Missouri Republicans held a caucus on Saturday to divvy up delegates headed for the Republican National Convention in August. If you’ll recall, Missouri held a non-binding primary back on February 7 which was won by Rick Santorum. Under the caucus rules, the results of delegate apportionment won’t be known until the Missouri GOP state convention in June.

Report from The Ticket:

Rick Santorum’s campaign is looking to gain additional momentum against Mitt Romney in the race for the Republican presidential nomination, but that won’t come in Missouri—at least not this weekend.

Yes, Missouri is set to begin holding its Republican caucuses on Saturday, but the full results won’t be announced until June.

Under the state’s somewhat arcane process, Republicans caucusgoers in the state will begin electing county delegates on Saturday. Those delegates will then proceed to a congressional district caucus set for April 21, where, according to rules laid out by the Missouri Republican Party, roughly half of the state’s 52 presidential delegates will be selected. The other half will be determined at the state Republican convention scheduled for June 2.

Santorum easily won the state’s Republican primary on Feb. 7, defeating Romney 52 percent to 23 percent. Ron Paul placed third with 12 percent, while Newt Gingrich did not qualify for the ballot. But those results were non-binding. Since then, Santorum and his rivals have been competing hard to win support at the caucuses, in spite of the fact that no clear winner will emerge until the national primary campaign is nearly over.

Still, there’s a chance the preliminary results in April could have some effect on the race—especially if it continues to be a debate about delegate math, a narrative Romney’s campaign has been pushing hard in recent days.

With 52 delegate at stake in Missouri, this will be a looming question over the next couple months depending on how tight the race continues to be.


  1. Sounds like those people who set up the process were the same welfare to work people that set up the IRS code.

  2. The caucuses are only a few people in comparison to the nearly 250,000 people that voted in the primary. In order to properly reflect Missouri communities, the delegates should be given to the candidates based on the primary. I understand the primary was non-binding but each caucus had the right to make it binding AND since no straw count was permitted at the caucus, there is no other way to determine how to allocate the delegates.
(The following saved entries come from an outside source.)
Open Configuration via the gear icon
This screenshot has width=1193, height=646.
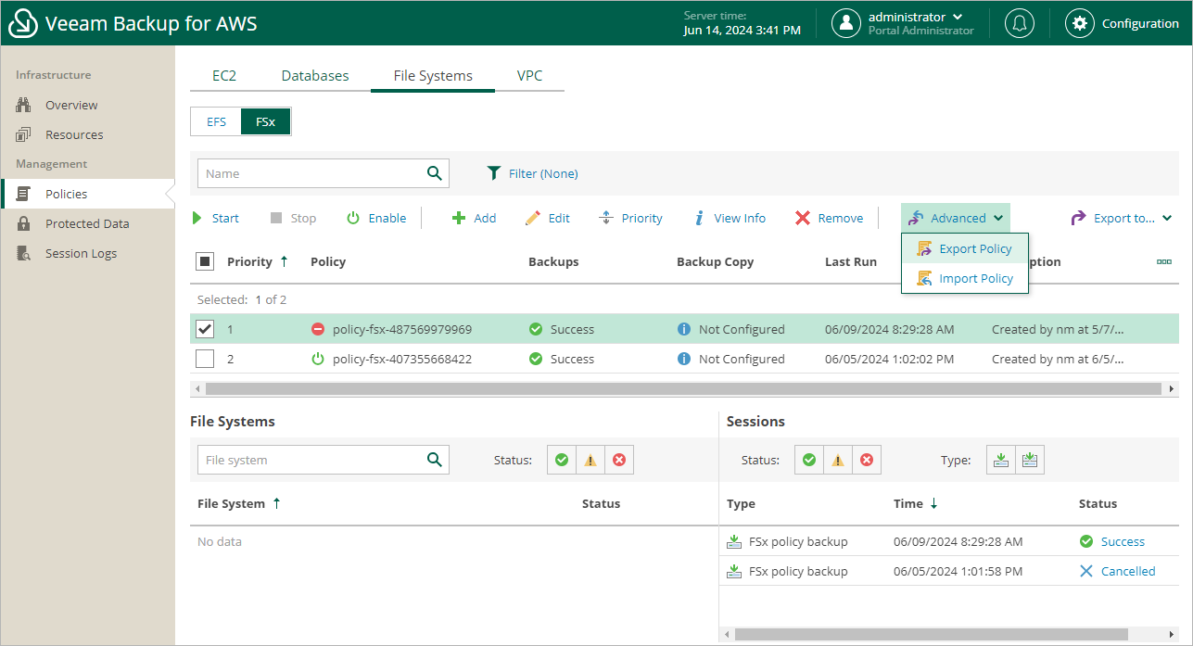click(x=1079, y=23)
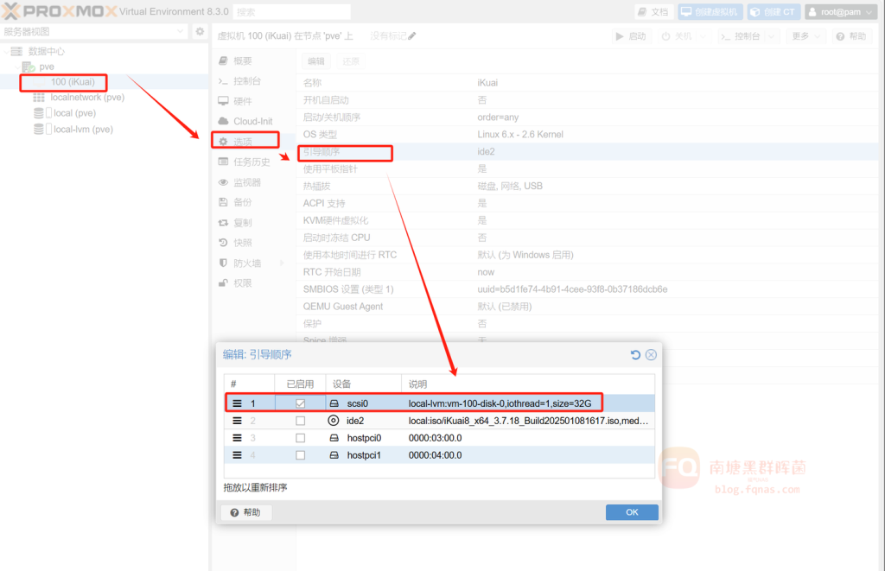Select 100 (iKuai) VM in tree
This screenshot has width=885, height=571.
pyautogui.click(x=72, y=82)
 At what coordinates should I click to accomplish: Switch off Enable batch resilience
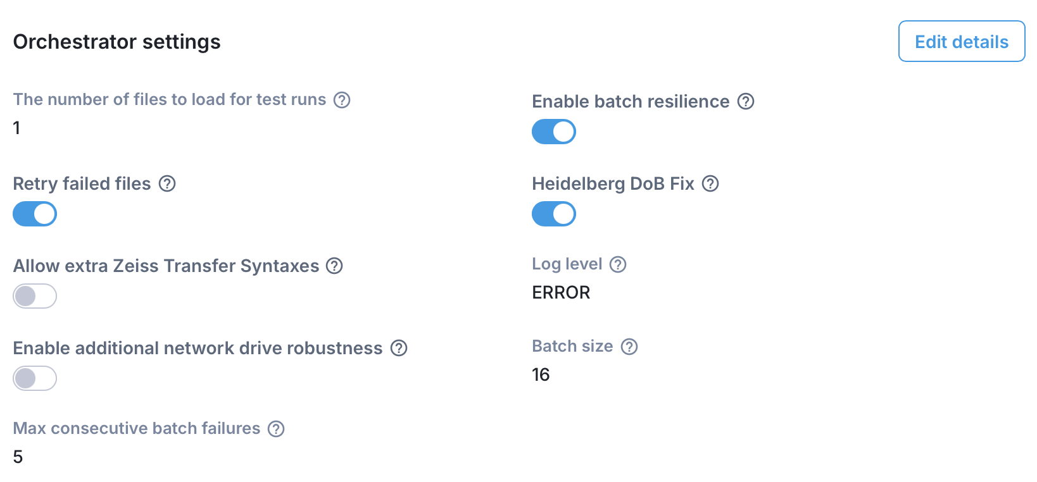(554, 132)
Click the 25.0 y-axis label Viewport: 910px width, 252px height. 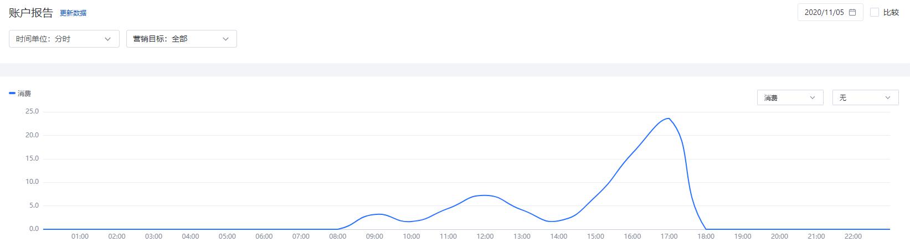pos(32,111)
For the first ballot, our township voted to give all of our delegates to the winner of the state which was Santorum; however, other townships may have decided to proportionately assign delegates. What St. Charles was doing was totally against the rules. People had to declare who they were representing when they signed in so the delegates could be assigned proportionately based on who attended the caucus? No wonder it turned into a fiasco.

    • I don’t really like the primary voting process. I really like the non-binding caucus because it attracts true patriots who care and sacrifice for their beliefs. A one day primary vote attracts passive, uneducated participants who run at the thought of sacrifice. A popular vote is pure democracy (tyranny of the majority – very dangerous). I prefer a Republic where each person’s influence is proportional to the extent they give of themselves.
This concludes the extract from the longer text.